Some extensions are very easy to use in YugabyteDB, when they are bundled and accessible with a simple CREATE EXTENSION
and that's the case for hll
which provides HyperLogLog functions that can provide a fast approximate discount count:
yugabyte=# \x
Expanded display is on.
yugabyte=# select * from pg_available_extensions
where comment ilike '%hyperloglog%';
-[ RECORD 1 ]-----+----------------------------------
name | hll
default_version | 2.16
installed_version |
comment | type for storing hyperloglog data
yugabyte=# \x
Expanded display is off.
yugabyte=# create extension if not exists hll;
CREATE EXTENSION
yugabyte=# \dx+ hll
Objects in extension "hll"
Object description
-------------------------------------------------------------------
cast from bigint to hll_hashval
cast from bytea to hll
cast from hll to hll
cast from integer to hll_hashval
function hll(hll,integer,boolean)
function hll_add(hll,hll_hashval)
function hll_add_agg(hll_hashval)
function hll_add_agg(hll_hashval,integer)

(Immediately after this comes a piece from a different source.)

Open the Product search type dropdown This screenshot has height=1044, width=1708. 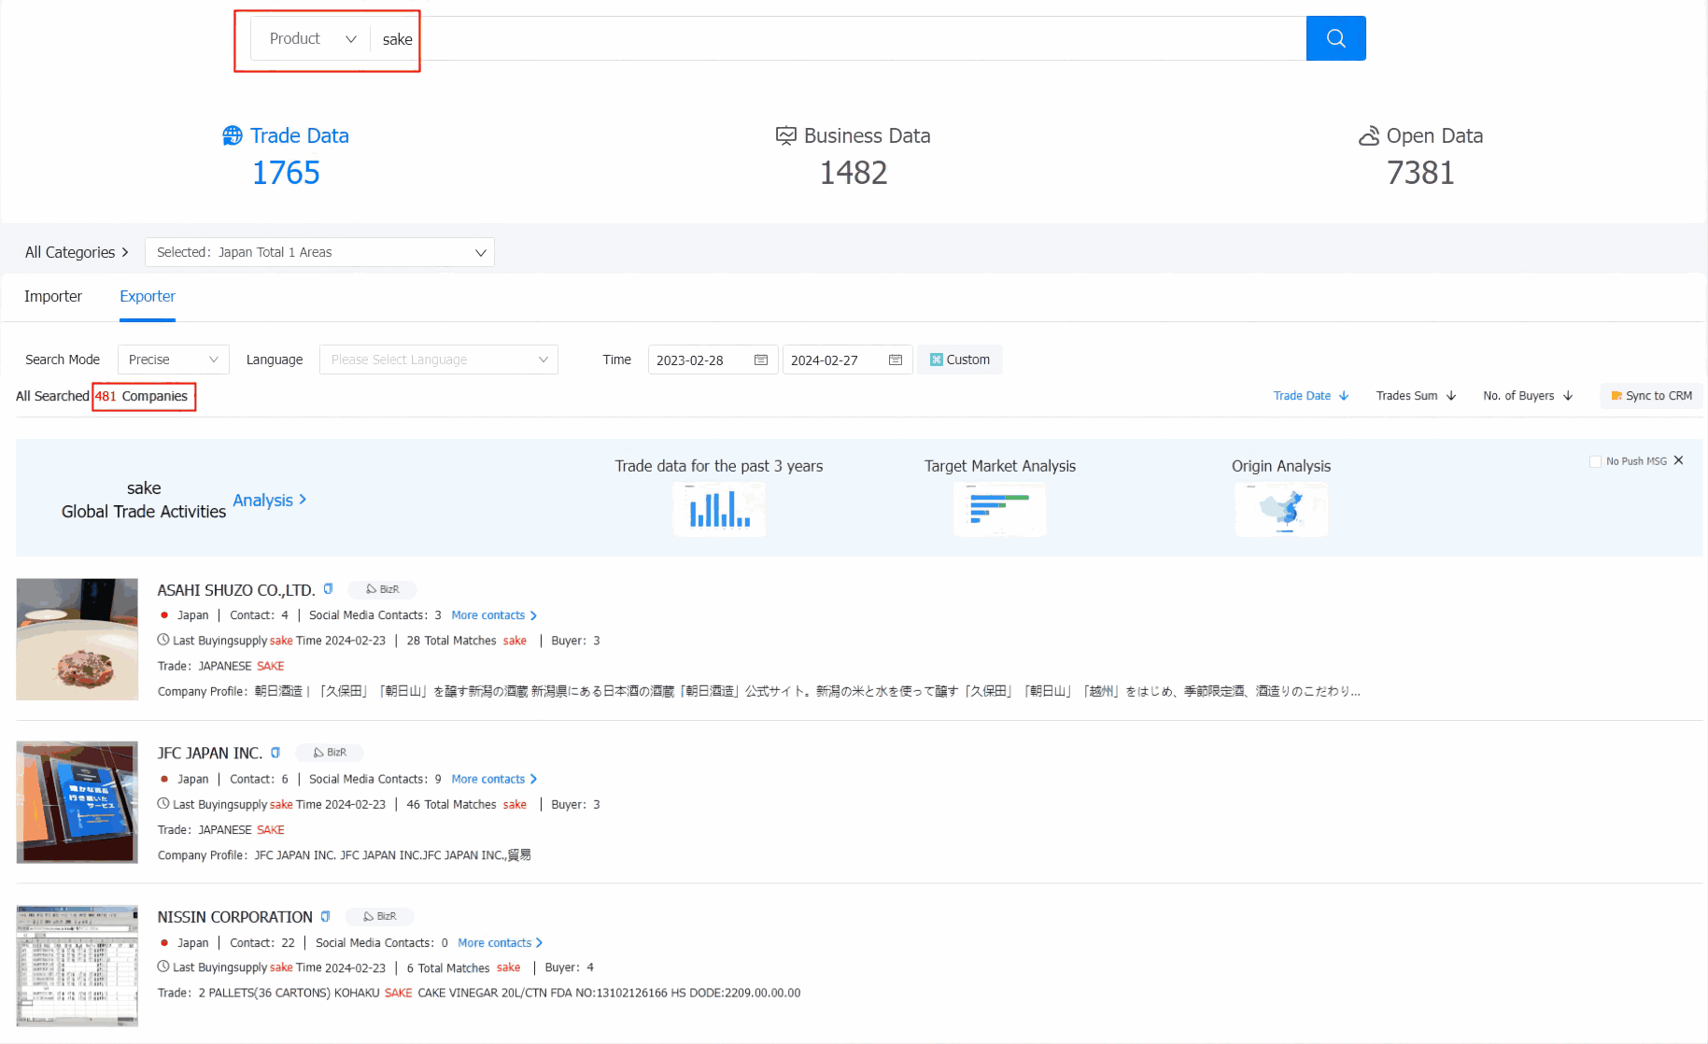pos(312,39)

function hll_add_agg(hll_hashval,integer,integer)
...
Example
I create a table with 10 million rows, the id
is unique, with 10 million distinct values, val1
has only 42 distinct values, and val2
has one million distinct values:
yugabyte=# create table demo (
id bigint primary key, val1 int, val2 int
);
CREATE TABLE
yugabyte=# insert into demo
select n, mod(n,42) val1 , mod(n,1e6) val2
from generate_series(1,1e7) n;
INSERT 0 10000000
Here is the exact number of distinct values for those 3 columns:
yugabyte=# \timing on
yugabyte=# select
count(distinct id)
,count(distinct val1)
,count(distinct val2)
from demo
;
count | count | count
----------+-------+---------
10000000 | 42 | 1000000
(1 row)
Time: 28592.003 ms (00:28.592)
This is exact but it takes time. Let's use the HyperLogLog functions.
hll_cardinality
The idea is to build a hash from the values (hll_hash_bigint
) and aggregate it (hll_add_agg
) and then count (hll_cardinality
):
yugabyte=# select
hll_cardinality(hll_add_agg(hll_hash_bigint(id)))

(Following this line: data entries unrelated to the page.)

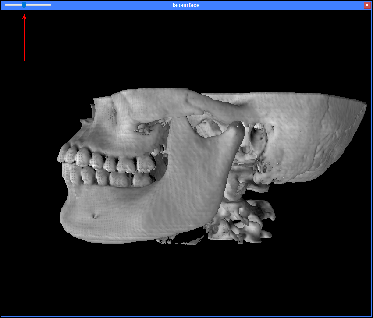Click the red arrow pointing at slider
The width and height of the screenshot is (373, 318).
point(25,39)
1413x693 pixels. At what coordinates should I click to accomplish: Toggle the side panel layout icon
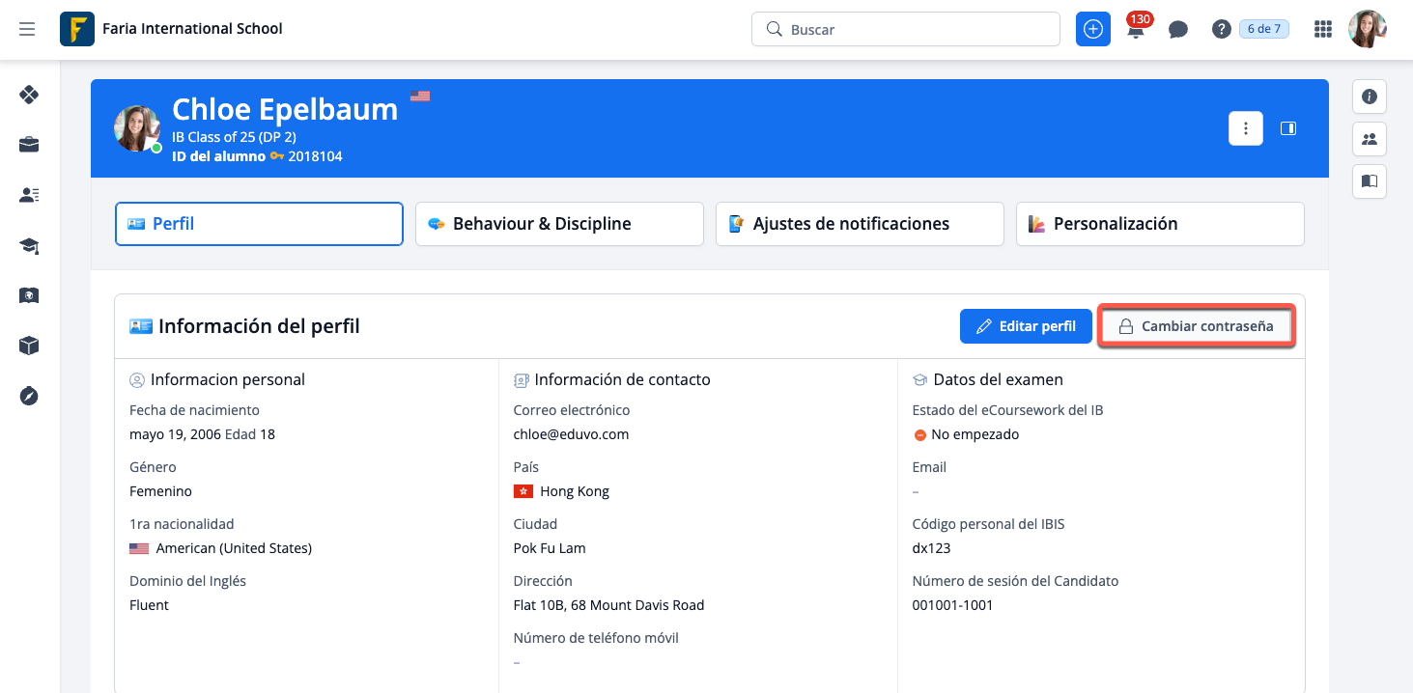click(1287, 128)
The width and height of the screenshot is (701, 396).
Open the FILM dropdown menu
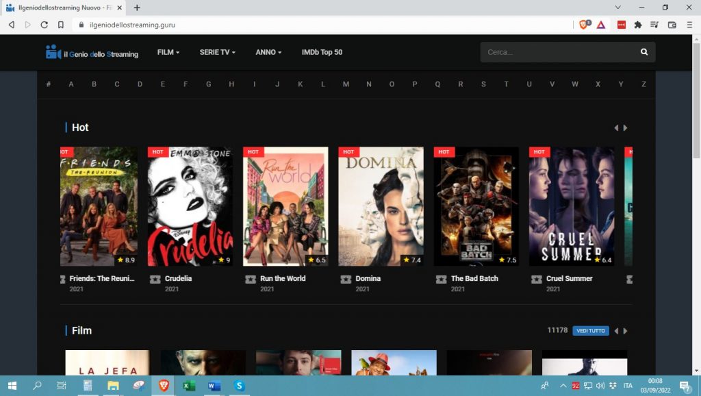168,52
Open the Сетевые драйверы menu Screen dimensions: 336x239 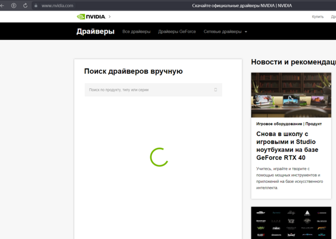(x=223, y=32)
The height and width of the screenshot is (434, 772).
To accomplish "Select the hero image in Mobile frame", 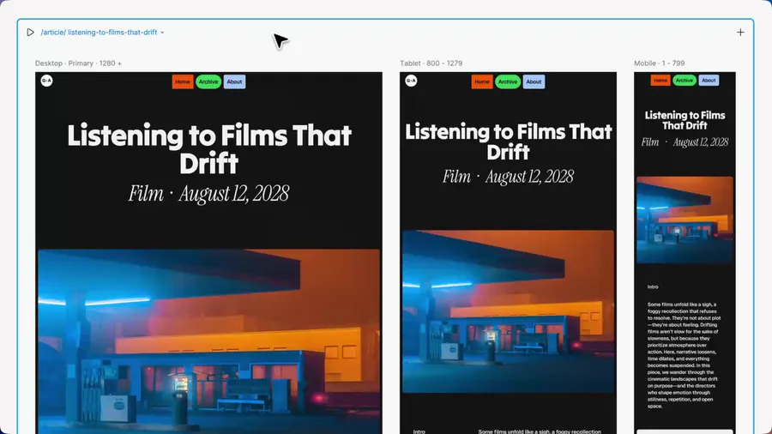I will pyautogui.click(x=685, y=220).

,hll_cardinality(hll_add_agg(hll_hash_bigint(val1)))
,hll_cardinality(hll_add_agg(hll_hash_bigint(val2)))
from demo;
hll_cardinality | hll_cardinality | hll_cardinality
------------------+-----------------+------------------
9656451.96827238 | 42 | 995263.714893331
(1 row)
Time: 20837.501 ms (00:20.838)
This gives an approximate result and is a bit faster. The interesting thing is that the approximation is proportional to the result: I've an exact result for 42, a 0.5% approximation for 1 million, and 3.5% for 10 millions.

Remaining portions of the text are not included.